When I made the decision to see Dracula this year, you could say I was very curious. Having never watched the movie since “the people,” I guess I was mostly interested in finding exactly what it was that triggered this sort of response in me as a kid. And, the big question: Would I still be scared of it?

I’m happy to report that after I saw Dracula at the Drafthouse, I had a pretty uneventful sleep, free of the people. Funny enough, I actually slept at my aunt and uncle’s house that night, although not on the top of a bunk bed but in their textbook-creepy basement.

And I see now why the movie was screened during Saturday Scary Movie Night. It definitely inspires some laughs, with its over-the-top performances (the magnetic Dwight Frye hams up every scene he’s in), reaction shots, cheesy bat-on-a-string effects, and a really hilariously abrupt ending[1]. Yet, it has my respect, because it still contains some legitimately creepy and unsettling moments.

The whole beginning sequence is worth the watch alone: Renfield’s bat-drawn carriage, clacking down some cliffs towards Dracula’s estate—that tall dark castle standing ominously in the distance, waiting to swallow its next visitor. Then, of course, we get the perfect old school horror interior.drac4

I think everybody’s idea of spooky junk comes from this film, whether they’ve seen it or not, because this introduction set the stage for everything that came after it. Lugosi is a revelation. He is Count Dracula. And whether or not that’s a good thing, when it came to his career and the limited range of opportunities he’d be given as an actor, it’s really difficult to imagine the character without him.

Every Dracula who’s come after Lugosi—even great actors like Christopher Lee and Gary Oldman—can’t be compared to him, and there’s a reason for that. He owns the role. He’s suave, sophisticated, sexual, intimidating, and, most importantly, creepy. The long shots of his eyes bulging out during his Transylvanian trance, while exaggerative, are still unsettling. As a viewer, I still almost wanted to look away.

Another amazing thing I took notice of in Dracula this time around is its lack of music, which today would either heighten the spook factor or simply serve as transitions between scenes.

This was obviously in the early days of sound, and it was more than likely a result of some technological setback, but it works incredibly well and really helps to heighten the movie’s coldness.

In Dracula’s castle, things are quiet, slow, bleak, and you feel like you’re trapped there yourself. I think these parts of the film, which show The Count in his dark domain, are precisely what scared me so intensely as a kid—and which still unsettled me at 24.drac3

Because I like being scared, though, I wish way more of the movie took place in this environment.

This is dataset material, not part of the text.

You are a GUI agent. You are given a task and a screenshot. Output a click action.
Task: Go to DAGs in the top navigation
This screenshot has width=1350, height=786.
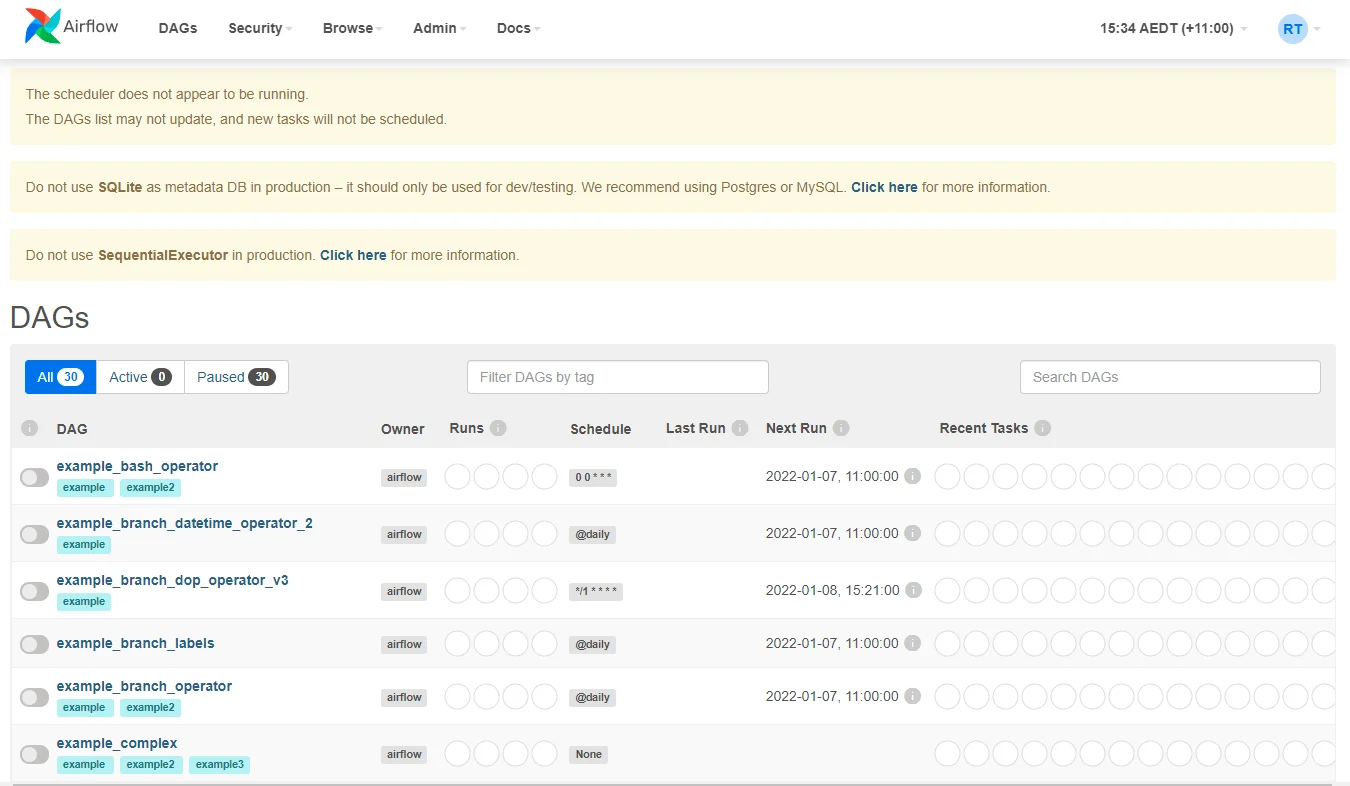tap(178, 28)
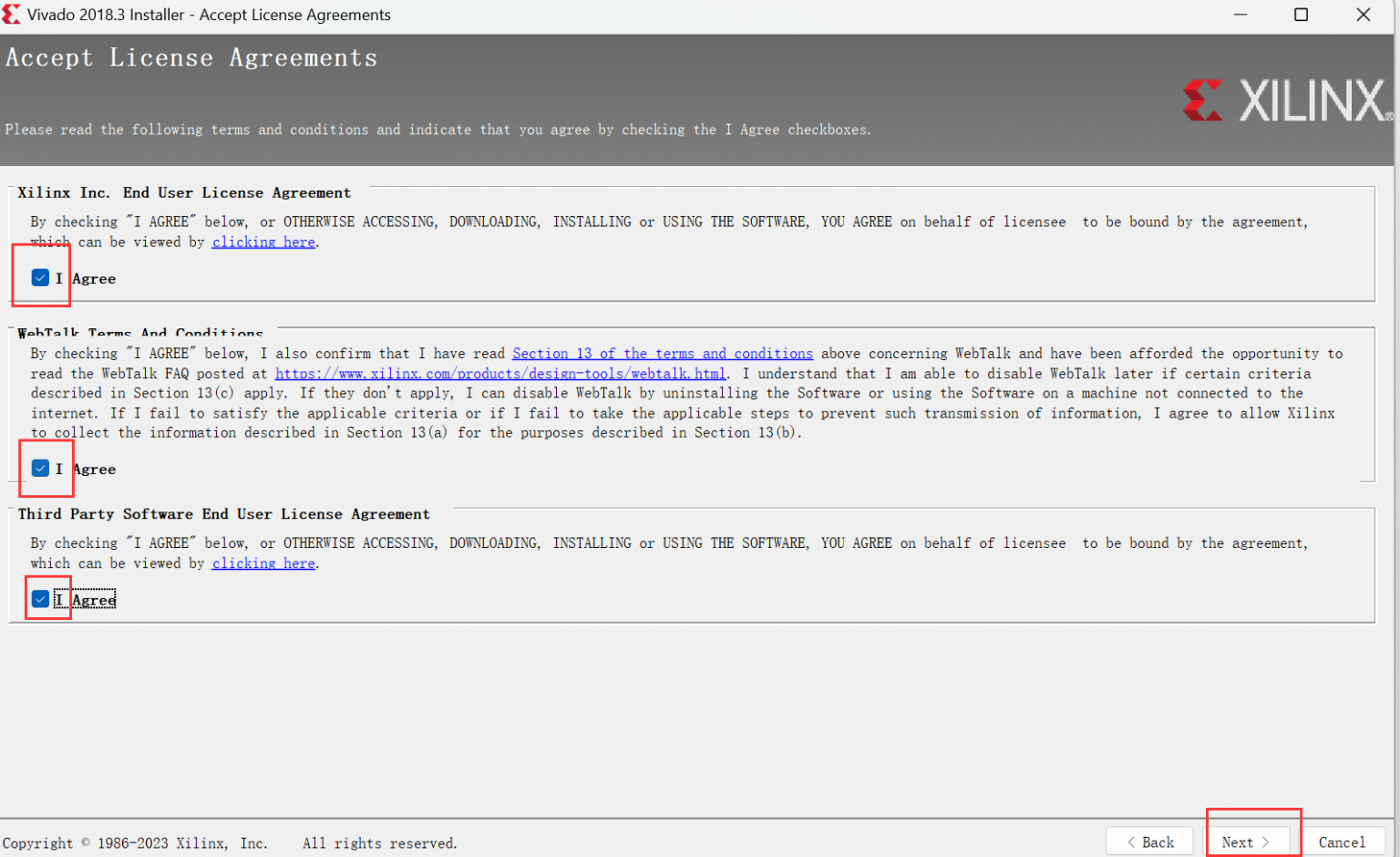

After the particularly atmospheric opening, we’re on a ship to London, and that’s when The Count is less the headliner in a horror plot and more the leading man in a melodrama, biting and sucking his way through a boring bunch of aristocrats. The tone is fluffier. Things don’t seem as helpless and dreadful as they were in the beginning. It’s just not as scary.

But then again, maybe I should be thankful that this time around, I didn’t end up rocking back and forth in the house, muttering “The peeeople, the peeeople, THE PEEEOPLE!”


[1] From a distance, Van Helsing stabs Dracula in the heart with the wooden stake. There’s no final shot of Dracula to show the audience what’s actually happening here, no dramatic battle—it’s simply “THE END.”